Stored data:

"""

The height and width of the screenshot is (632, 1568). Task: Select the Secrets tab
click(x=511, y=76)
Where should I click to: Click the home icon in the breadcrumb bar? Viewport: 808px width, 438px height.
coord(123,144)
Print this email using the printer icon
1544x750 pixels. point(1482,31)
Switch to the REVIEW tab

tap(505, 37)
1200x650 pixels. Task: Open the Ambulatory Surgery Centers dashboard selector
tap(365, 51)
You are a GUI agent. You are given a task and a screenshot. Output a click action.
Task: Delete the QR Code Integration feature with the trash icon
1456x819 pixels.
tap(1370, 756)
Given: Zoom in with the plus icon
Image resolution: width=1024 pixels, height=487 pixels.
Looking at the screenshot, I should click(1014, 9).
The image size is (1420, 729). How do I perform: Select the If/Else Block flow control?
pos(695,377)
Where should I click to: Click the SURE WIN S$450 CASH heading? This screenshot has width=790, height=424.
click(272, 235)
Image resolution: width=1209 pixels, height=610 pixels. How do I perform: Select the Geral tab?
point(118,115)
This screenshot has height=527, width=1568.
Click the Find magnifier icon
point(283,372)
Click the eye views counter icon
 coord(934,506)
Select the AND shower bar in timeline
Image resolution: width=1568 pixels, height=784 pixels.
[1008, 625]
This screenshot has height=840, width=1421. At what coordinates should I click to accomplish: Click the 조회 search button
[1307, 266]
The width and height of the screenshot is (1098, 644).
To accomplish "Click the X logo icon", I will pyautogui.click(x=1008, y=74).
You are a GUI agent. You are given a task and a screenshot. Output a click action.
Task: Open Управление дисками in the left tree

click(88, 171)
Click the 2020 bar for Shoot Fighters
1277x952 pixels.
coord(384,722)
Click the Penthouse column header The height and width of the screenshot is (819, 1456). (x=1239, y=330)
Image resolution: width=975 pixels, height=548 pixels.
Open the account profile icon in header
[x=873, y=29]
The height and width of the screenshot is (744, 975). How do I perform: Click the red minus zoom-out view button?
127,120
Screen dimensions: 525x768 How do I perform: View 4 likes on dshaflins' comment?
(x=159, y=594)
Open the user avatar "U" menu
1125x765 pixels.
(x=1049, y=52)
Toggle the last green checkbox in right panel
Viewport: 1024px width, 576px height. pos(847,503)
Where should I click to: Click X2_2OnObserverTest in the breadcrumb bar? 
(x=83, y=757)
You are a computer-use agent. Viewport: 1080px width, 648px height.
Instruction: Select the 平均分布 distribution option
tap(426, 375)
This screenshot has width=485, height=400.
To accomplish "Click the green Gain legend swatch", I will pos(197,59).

"""

Given problem:
Copy every line of the listing above exactly as it appears.

Correct output:
The height and width of the screenshot is (632, 1568). Task: Select the Secrets tab
click(x=511, y=76)
Where should I click to: Click the home icon in the breadcrumb bar? Viewport: 808px width, 438px height.
coord(123,144)
Print this email using the printer icon
1544x750 pixels. point(1482,31)
Switch to the REVIEW tab

tap(505, 37)
1200x650 pixels. Task: Open the Ambulatory Surgery Centers dashboard selector
tap(365, 51)
You are a GUI agent. You are given a task and a screenshot. Output a click action.
Task: Delete the QR Code Integration feature with the trash icon
1456x819 pixels.
tap(1370, 756)
Given: Zoom in with the plus icon
Image resolution: width=1024 pixels, height=487 pixels.
Looking at the screenshot, I should click(1014, 9).
The image size is (1420, 729). How do I perform: Select the If/Else Block flow control?
pos(695,377)
Where should I click to: Click the SURE WIN S$450 CASH heading? This screenshot has width=790, height=424.
click(272, 235)
Image resolution: width=1209 pixels, height=610 pixels. How do I perform: Select the Geral tab?
point(118,115)
This screenshot has height=527, width=1568.
Click the Find magnifier icon
point(283,372)
Click the eye views counter icon
 coord(934,506)
Select the AND shower bar in timeline
Image resolution: width=1568 pixels, height=784 pixels.
[1008, 625]
This screenshot has height=840, width=1421. At what coordinates should I click to accomplish: Click the 조회 search button
[1307, 266]
The width and height of the screenshot is (1098, 644).
To accomplish "Click the X logo icon", I will pyautogui.click(x=1008, y=74).
You are a GUI agent. You are given a task and a screenshot. Output a click action.
Task: Open Управление дисками in the left tree

click(88, 171)
Click the 2020 bar for Shoot Fighters
1277x952 pixels.
coord(384,722)
Click the Penthouse column header The height and width of the screenshot is (819, 1456). (x=1239, y=330)
Image resolution: width=975 pixels, height=548 pixels.
Open the account profile icon in header
[x=873, y=29]
The height and width of the screenshot is (744, 975). How do I perform: Click the red minus zoom-out view button?
127,120
Screen dimensions: 525x768 How do I perform: View 4 likes on dshaflins' comment?
(x=159, y=594)
Open the user avatar "U" menu
1125x765 pixels.
(x=1049, y=52)
Toggle the last green checkbox in right panel
Viewport: 1024px width, 576px height. pos(847,503)
Where should I click to: Click X2_2OnObserverTest in the breadcrumb bar? 
(x=83, y=757)
You are a computer-use agent. Viewport: 1080px width, 648px height.
Instruction: Select the 平均分布 distribution option
tap(426, 375)
This screenshot has width=485, height=400.
To accomplish "Click the green Gain legend swatch", I will pos(197,59).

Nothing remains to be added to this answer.